= MATERIAL SUPPLIED =
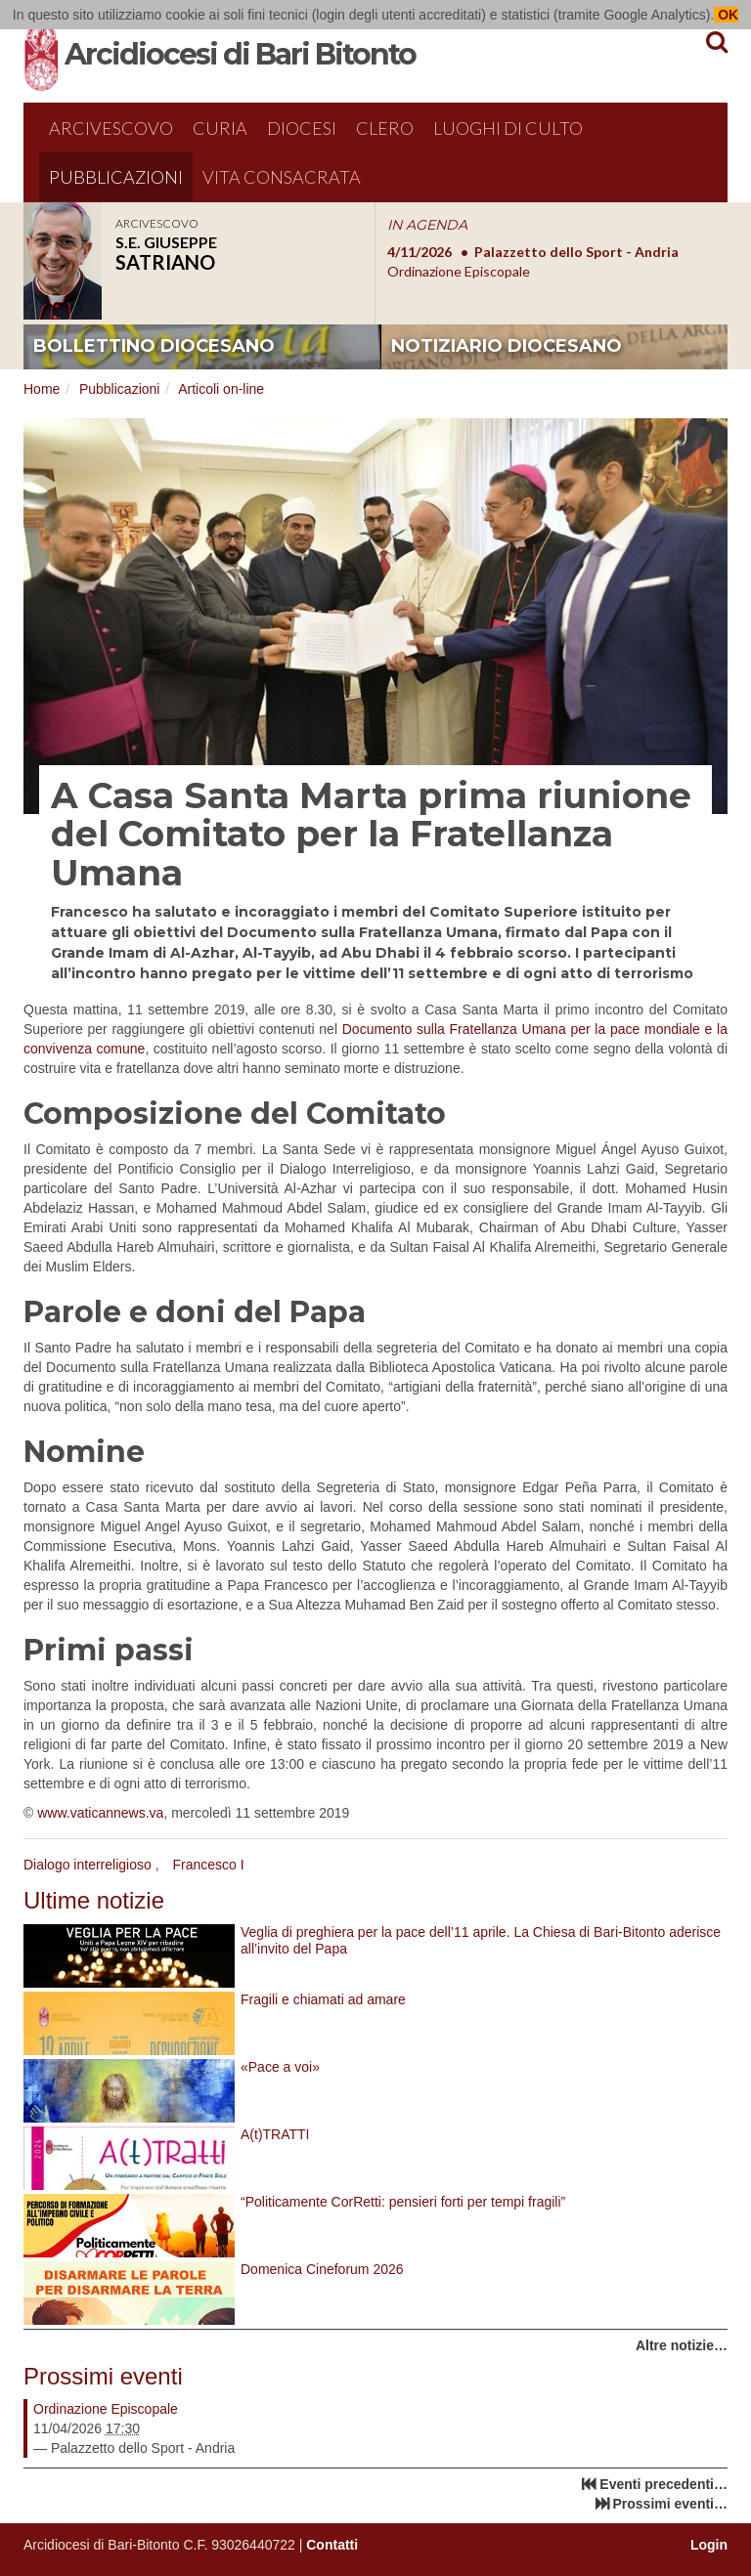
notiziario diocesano (506, 346)
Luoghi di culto (508, 128)
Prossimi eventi (103, 2376)
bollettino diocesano (154, 346)
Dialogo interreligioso (87, 1864)
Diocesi (301, 128)
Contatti (332, 2545)
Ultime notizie (93, 1900)
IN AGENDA (427, 225)
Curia (220, 128)
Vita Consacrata (281, 177)
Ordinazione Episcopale (105, 2409)
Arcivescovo (111, 128)
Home (41, 389)
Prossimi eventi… (671, 2504)
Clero (385, 128)
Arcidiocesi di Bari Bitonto (240, 54)
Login (709, 2545)
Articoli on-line (221, 389)
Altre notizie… (682, 2345)
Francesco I (207, 1864)
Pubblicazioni (116, 177)
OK (726, 14)
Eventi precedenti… (663, 2484)
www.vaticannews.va (100, 1813)
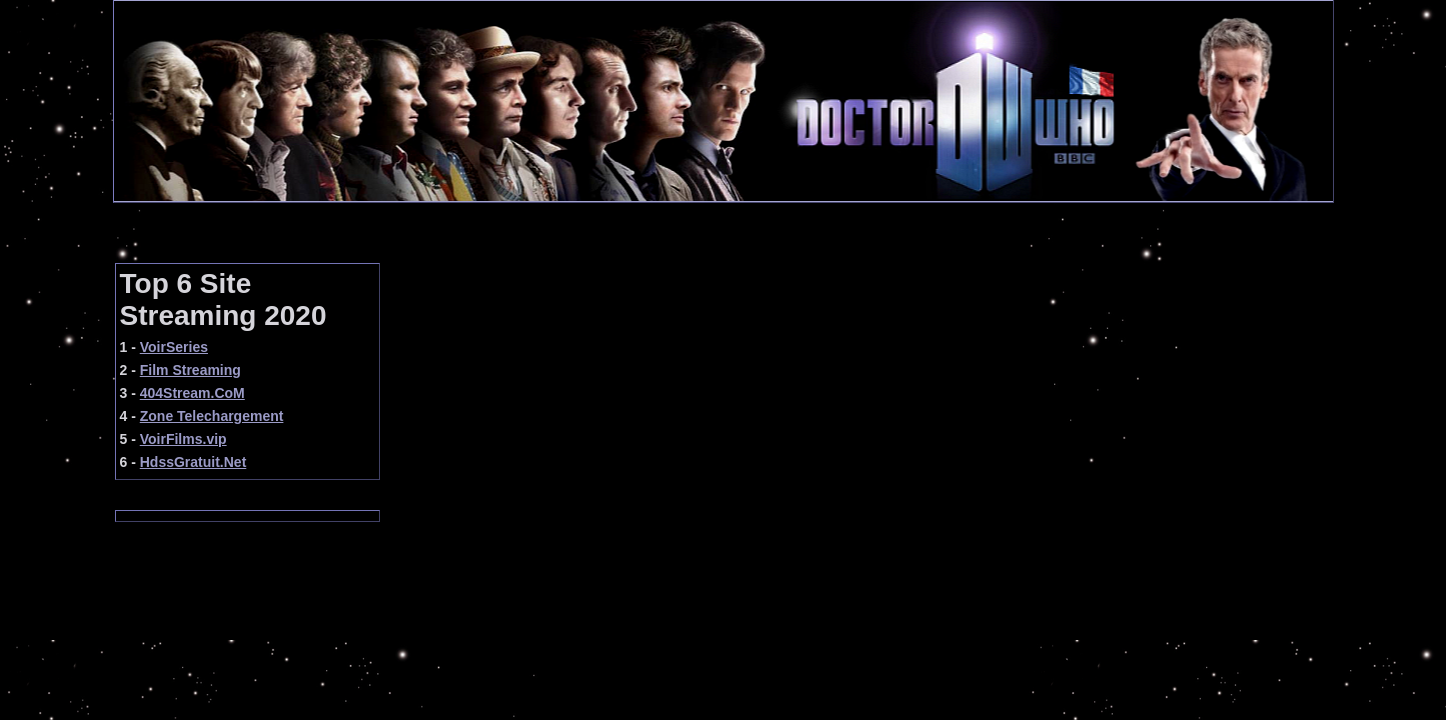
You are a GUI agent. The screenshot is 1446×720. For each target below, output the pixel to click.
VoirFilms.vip (183, 439)
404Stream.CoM (192, 393)
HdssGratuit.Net (193, 462)
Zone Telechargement (212, 416)
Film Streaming (190, 370)
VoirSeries (174, 347)
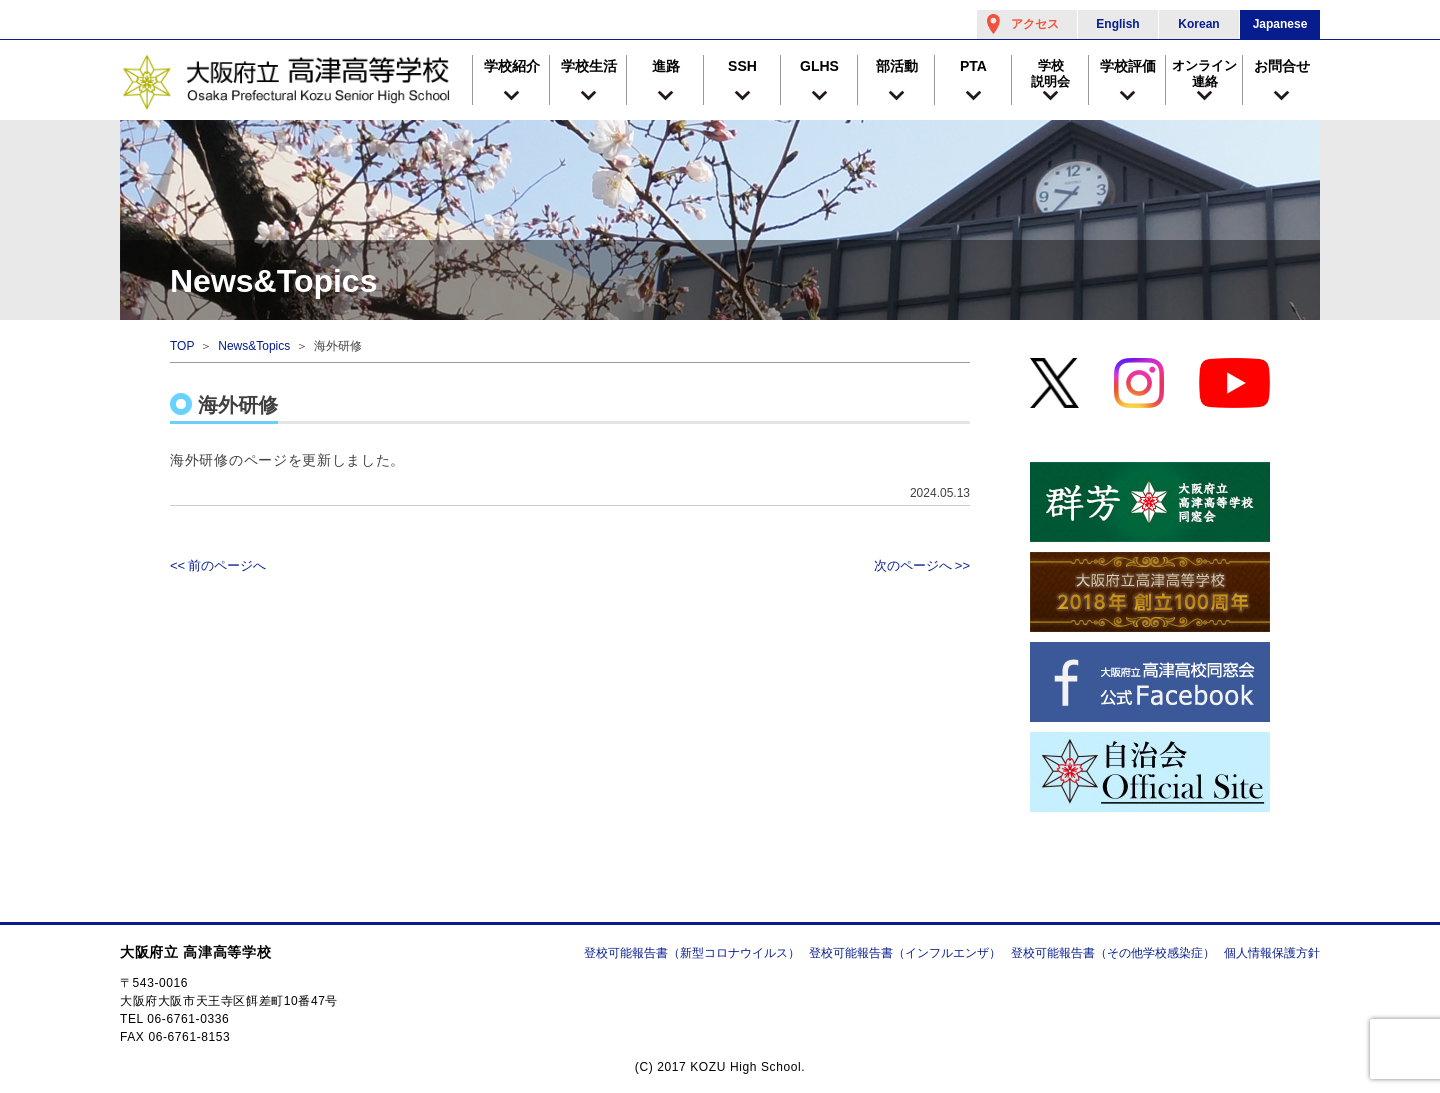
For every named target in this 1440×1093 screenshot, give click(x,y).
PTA (973, 66)
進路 (666, 66)
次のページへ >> (922, 565)
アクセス (1035, 24)
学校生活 (589, 66)
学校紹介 (512, 66)
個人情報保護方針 (1272, 953)
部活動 (897, 66)
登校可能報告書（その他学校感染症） (1113, 953)
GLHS (819, 66)
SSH (742, 66)
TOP (182, 346)
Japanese (1280, 24)
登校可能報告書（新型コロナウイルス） (692, 953)
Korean (1198, 24)
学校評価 (1128, 66)
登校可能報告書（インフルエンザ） (905, 953)
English (1117, 24)
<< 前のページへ (218, 565)
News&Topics (254, 346)
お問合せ (1282, 66)
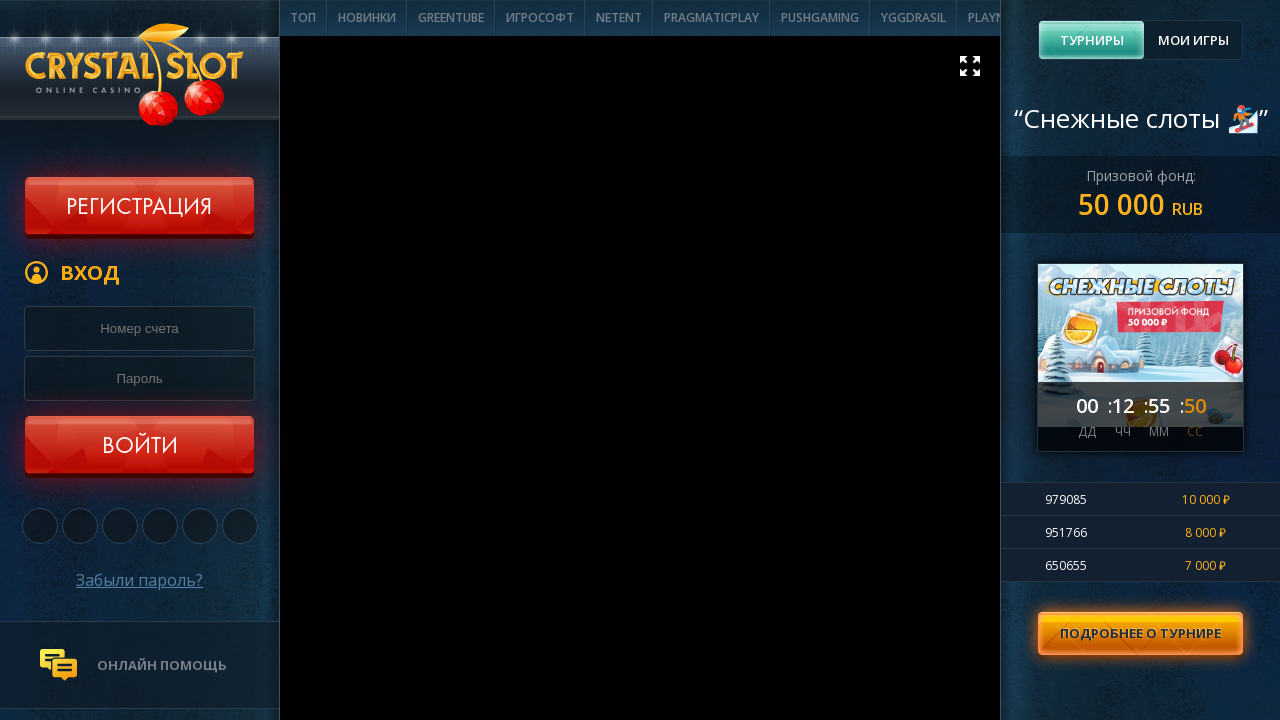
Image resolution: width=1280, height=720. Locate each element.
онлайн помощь (162, 665)
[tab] (1091, 40)
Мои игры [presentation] (1193, 40)
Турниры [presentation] (1092, 40)
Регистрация (139, 208)
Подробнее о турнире (1140, 633)
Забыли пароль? (139, 580)
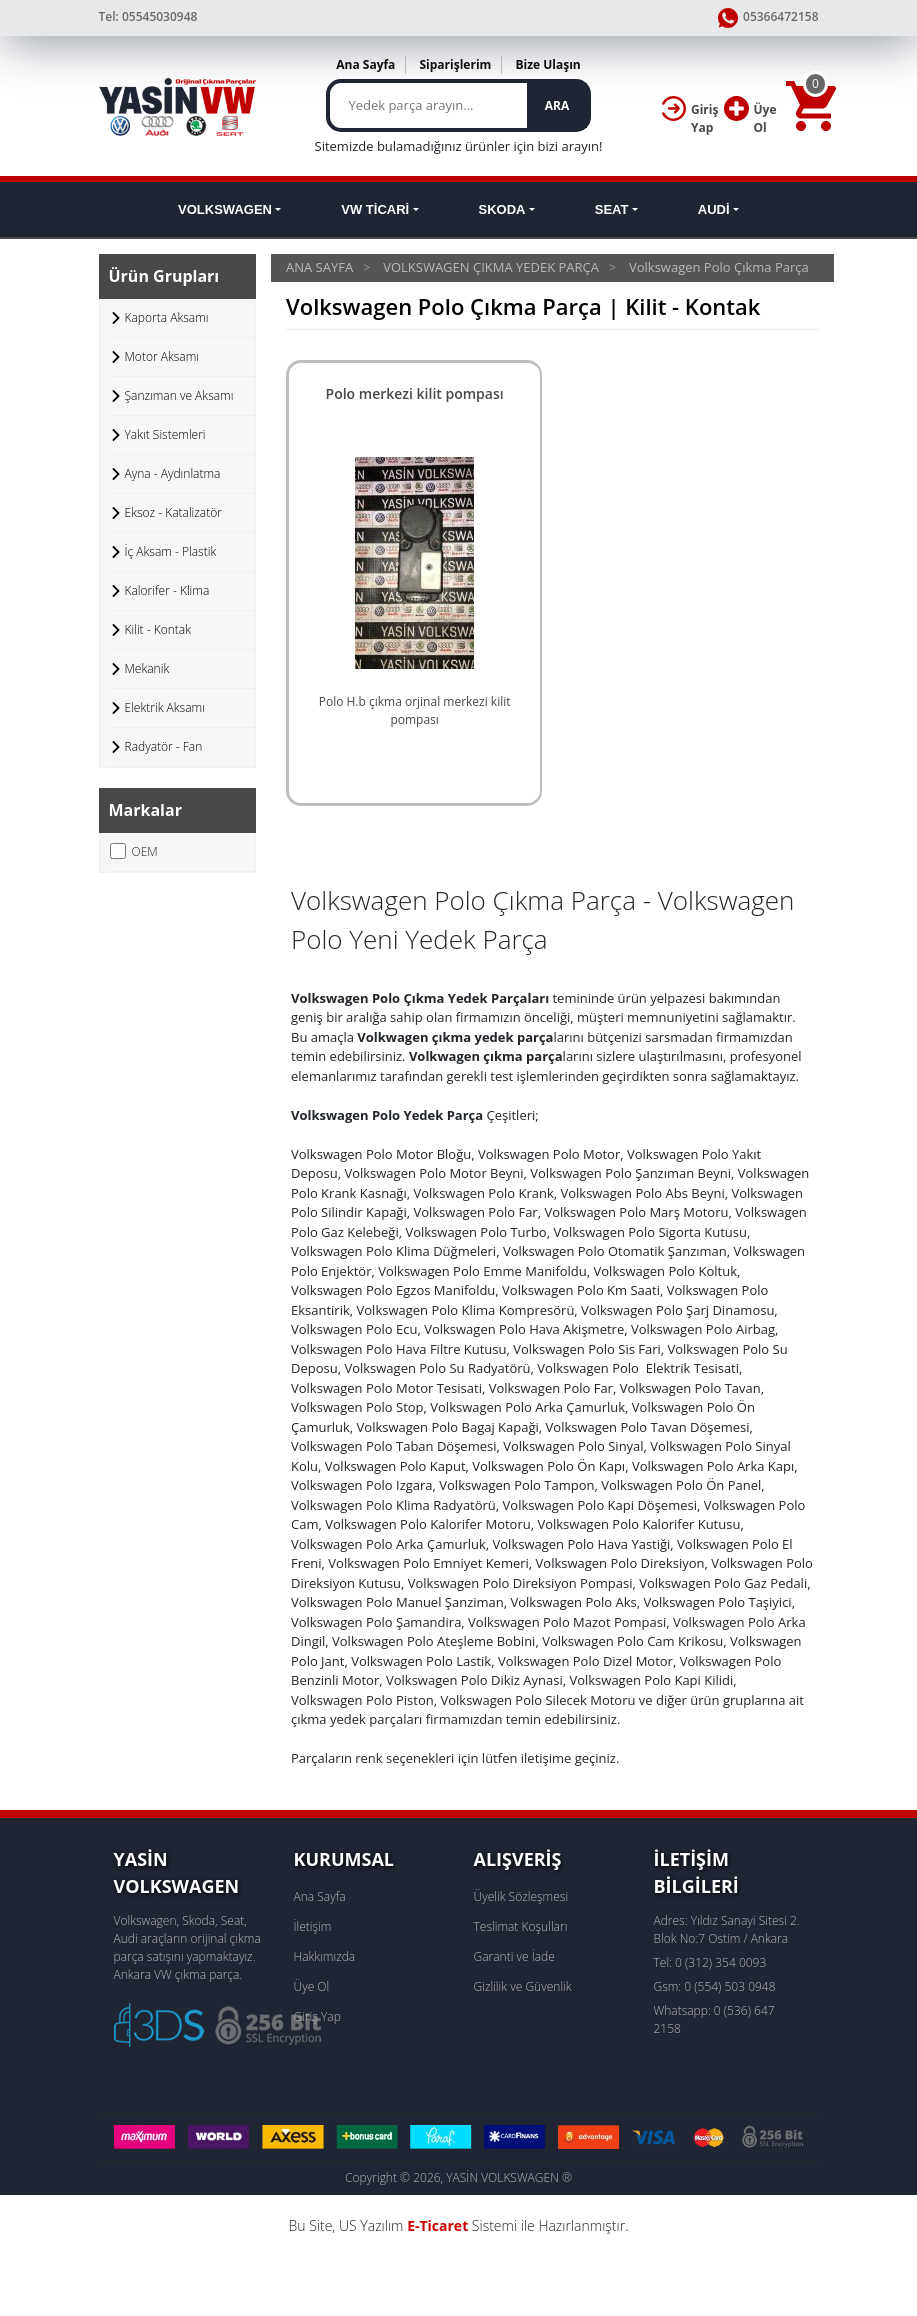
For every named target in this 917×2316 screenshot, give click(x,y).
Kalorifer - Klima (167, 590)
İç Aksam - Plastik (171, 551)
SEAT (612, 209)
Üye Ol (312, 1986)
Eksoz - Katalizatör (173, 512)
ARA (557, 105)
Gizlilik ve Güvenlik (523, 1986)
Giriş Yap (317, 2016)
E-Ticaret (437, 2225)
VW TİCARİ (375, 209)
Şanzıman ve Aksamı (179, 395)
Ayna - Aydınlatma (173, 473)
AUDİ (714, 209)
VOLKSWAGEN (225, 209)
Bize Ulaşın (547, 64)
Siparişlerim (455, 64)
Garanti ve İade (514, 1956)
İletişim (313, 1926)
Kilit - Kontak (158, 629)
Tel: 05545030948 (148, 16)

= TASK STATEMENT =
Write out every line of the records above word for word, leaving out the pictures.

= EXPECTED OUTPUT =
notiziario diocesano (506, 346)
Luoghi di culto (508, 128)
Prossimi eventi (103, 2376)
bollettino diocesano (154, 346)
Dialogo interreligioso (87, 1864)
Diocesi (301, 128)
Contatti (332, 2545)
Ultime notizie (93, 1900)
IN AGENDA (427, 225)
Curia (220, 128)
Vita Consacrata (281, 177)
Ordinazione Episcopale (105, 2409)
Arcivescovo (111, 128)
Home (41, 389)
Prossimi eventi… (671, 2504)
Clero (385, 128)
Arcidiocesi di Bari Bitonto (240, 54)
Login (709, 2545)
Articoli on-line (221, 389)
Altre notizie… (682, 2345)
Francesco I (207, 1864)
Pubblicazioni (116, 177)
OK (726, 14)
Eventi precedenti… (663, 2484)
www.vaticannews.va (100, 1813)
You are a GUI agent. The screenshot is 1446×720. For each target below, output the pixel to click.
VoirFilms.vip (183, 439)
404Stream.CoM (192, 393)
HdssGratuit.Net (193, 462)
Zone Telechargement (212, 416)
Film Streaming (190, 370)
VoirSeries (174, 347)
For every named target in this 1440×1093 screenshot, give click(x,y).
PTA (973, 66)
進路 (666, 66)
次のページへ >> (922, 565)
アクセス (1035, 24)
学校生活 (589, 66)
学校紹介 (512, 66)
個人情報保護方針 (1272, 953)
部活動 (897, 66)
登校可能報告書（その他学校感染症） (1113, 953)
GLHS (819, 66)
SSH (742, 66)
TOP (182, 346)
Japanese (1280, 24)
登校可能報告書（新型コロナウイルス） (692, 953)
Korean (1198, 24)
学校評価 (1128, 66)
登校可能報告書（インフルエンザ） (905, 953)
English (1117, 24)
<< 前のページへ (218, 565)
News&Topics (254, 346)
お問合せ (1282, 66)
Image resolution: width=1280, height=720. Locate each element.
онлайн помощь (162, 665)
[tab] (1091, 40)
Мои игры [presentation] (1193, 40)
Турниры [presentation] (1092, 40)
Регистрация (139, 208)
Подробнее о турнире (1140, 633)
Забыли пароль? (139, 580)
For every named target in this 917×2316 screenshot, give click(x,y).
Kalorifer - Klima (167, 590)
İç Aksam - Plastik (171, 551)
SEAT (612, 209)
Üye Ol (312, 1986)
Eksoz - Katalizatör (173, 512)
ARA (557, 105)
Gizlilik ve Güvenlik (523, 1986)
Giriş Yap (317, 2016)
E-Ticaret (437, 2225)
VW TİCARİ (375, 209)
Şanzıman ve Aksamı (179, 395)
Ayna - Aydınlatma (173, 473)
AUDİ (714, 209)
VOLKSWAGEN (225, 209)
Bize Ulaşın (547, 64)
Siparişlerim (455, 64)
Garanti ve İade (514, 1956)
İletişim (313, 1926)
Kilit - Kontak (158, 629)
Tel: 05545030948 (148, 16)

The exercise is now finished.